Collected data
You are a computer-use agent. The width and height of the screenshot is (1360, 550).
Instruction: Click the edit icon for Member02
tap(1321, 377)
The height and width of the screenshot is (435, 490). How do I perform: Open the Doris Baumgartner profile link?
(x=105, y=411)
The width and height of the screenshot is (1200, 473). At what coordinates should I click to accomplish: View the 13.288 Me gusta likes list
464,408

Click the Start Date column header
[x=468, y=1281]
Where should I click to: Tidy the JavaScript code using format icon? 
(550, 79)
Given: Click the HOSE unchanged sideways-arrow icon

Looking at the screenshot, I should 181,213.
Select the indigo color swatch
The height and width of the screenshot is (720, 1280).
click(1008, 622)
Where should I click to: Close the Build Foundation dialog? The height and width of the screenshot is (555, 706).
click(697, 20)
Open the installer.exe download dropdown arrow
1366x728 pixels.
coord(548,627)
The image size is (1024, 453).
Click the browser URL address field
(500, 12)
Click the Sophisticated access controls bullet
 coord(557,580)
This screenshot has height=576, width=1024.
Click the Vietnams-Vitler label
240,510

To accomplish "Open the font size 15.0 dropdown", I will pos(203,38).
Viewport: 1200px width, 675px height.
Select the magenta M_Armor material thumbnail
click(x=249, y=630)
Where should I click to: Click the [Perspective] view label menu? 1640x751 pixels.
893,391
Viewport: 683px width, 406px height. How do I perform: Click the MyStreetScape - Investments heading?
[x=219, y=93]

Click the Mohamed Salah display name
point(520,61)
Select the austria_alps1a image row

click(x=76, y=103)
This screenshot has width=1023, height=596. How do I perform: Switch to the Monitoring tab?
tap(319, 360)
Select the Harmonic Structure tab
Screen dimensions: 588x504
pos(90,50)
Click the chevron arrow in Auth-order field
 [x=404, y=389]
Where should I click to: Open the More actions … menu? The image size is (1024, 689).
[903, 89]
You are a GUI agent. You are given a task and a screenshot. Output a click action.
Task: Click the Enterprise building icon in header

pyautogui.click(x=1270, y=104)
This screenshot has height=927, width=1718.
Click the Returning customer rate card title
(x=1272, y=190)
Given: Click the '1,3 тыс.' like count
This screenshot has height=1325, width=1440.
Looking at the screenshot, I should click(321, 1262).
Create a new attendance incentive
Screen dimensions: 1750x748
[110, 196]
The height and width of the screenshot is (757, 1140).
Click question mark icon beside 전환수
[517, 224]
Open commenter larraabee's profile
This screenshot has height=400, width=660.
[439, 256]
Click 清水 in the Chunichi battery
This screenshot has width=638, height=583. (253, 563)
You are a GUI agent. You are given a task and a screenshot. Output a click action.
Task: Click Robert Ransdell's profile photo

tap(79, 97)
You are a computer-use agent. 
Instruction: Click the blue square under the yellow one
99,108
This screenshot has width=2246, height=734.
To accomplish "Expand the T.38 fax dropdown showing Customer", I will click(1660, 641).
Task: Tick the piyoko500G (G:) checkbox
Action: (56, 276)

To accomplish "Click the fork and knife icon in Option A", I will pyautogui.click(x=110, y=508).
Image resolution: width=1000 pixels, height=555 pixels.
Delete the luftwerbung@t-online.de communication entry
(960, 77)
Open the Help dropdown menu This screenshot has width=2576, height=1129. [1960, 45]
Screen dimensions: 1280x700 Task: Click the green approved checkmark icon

What is needed:
Set down each entry above again exactly as it reads.

The answer:
You are a computer-use agent. The width and height of the screenshot is (1360, 550).
Instruction: Click the edit icon for Member02
tap(1321, 377)
The height and width of the screenshot is (435, 490). How do I perform: Open the Doris Baumgartner profile link?
(x=105, y=411)
The width and height of the screenshot is (1200, 473). At what coordinates should I click to accomplish: View the 13.288 Me gusta likes list
464,408

Click the Start Date column header
[x=468, y=1281]
Where should I click to: Tidy the JavaScript code using format icon? 
(550, 79)
Given: Click the HOSE unchanged sideways-arrow icon

Looking at the screenshot, I should 181,213.
Select the indigo color swatch
The height and width of the screenshot is (720, 1280).
click(1008, 622)
Where should I click to: Close the Build Foundation dialog? The height and width of the screenshot is (555, 706).
click(697, 20)
Open the installer.exe download dropdown arrow
1366x728 pixels.
coord(548,627)
The image size is (1024, 453).
Click the browser URL address field
(500, 12)
Click the Sophisticated access controls bullet
 coord(557,580)
This screenshot has height=576, width=1024.
Click the Vietnams-Vitler label
240,510

To accomplish "Open the font size 15.0 dropdown", I will pos(203,38).
Viewport: 1200px width, 675px height.
Select the magenta M_Armor material thumbnail
click(x=249, y=630)
Where should I click to: Click the [Perspective] view label menu? 1640x751 pixels.
893,391
Viewport: 683px width, 406px height. How do I perform: Click the MyStreetScape - Investments heading?
[x=219, y=93]

Click the Mohamed Salah display name
point(520,61)
Select the austria_alps1a image row

click(x=76, y=103)
This screenshot has width=1023, height=596. How do I perform: Switch to the Monitoring tab?
tap(319, 360)
Select the Harmonic Structure tab
Screen dimensions: 588x504
pos(90,50)
Click the chevron arrow in Auth-order field
 [x=404, y=389]
Where should I click to: Open the More actions … menu? The image size is (1024, 689).
[903, 89]
You are a GUI agent. You are given a task and a screenshot. Output a click action.
Task: Click the Enterprise building icon in header

pyautogui.click(x=1270, y=104)
This screenshot has height=927, width=1718.
Click the Returning customer rate card title
(x=1272, y=190)
Given: Click the '1,3 тыс.' like count
This screenshot has height=1325, width=1440.
Looking at the screenshot, I should click(321, 1262).
Create a new attendance incentive
Screen dimensions: 1750x748
[110, 196]
The height and width of the screenshot is (757, 1140).
Click question mark icon beside 전환수
[517, 224]
Open commenter larraabee's profile
This screenshot has height=400, width=660.
[439, 256]
Click 清水 in the Chunichi battery
This screenshot has width=638, height=583. (253, 563)
You are a GUI agent. You are given a task and a screenshot. Output a click action.
Task: Click Robert Ransdell's profile photo

tap(79, 97)
You are a computer-use agent. 
Instruction: Click the blue square under the yellow one
99,108
This screenshot has width=2246, height=734.
To accomplish "Expand the T.38 fax dropdown showing Customer", I will click(1660, 641).
Task: Tick the piyoko500G (G:) checkbox
Action: (56, 276)

To accomplish "Click the fork and knife icon in Option A", I will pyautogui.click(x=110, y=508).
Image resolution: width=1000 pixels, height=555 pixels.
Delete the luftwerbung@t-online.de communication entry
(960, 77)
Open the Help dropdown menu This screenshot has width=2576, height=1129. [1960, 45]
Screen dimensions: 1280x700 Task: Click the green approved checkmark icon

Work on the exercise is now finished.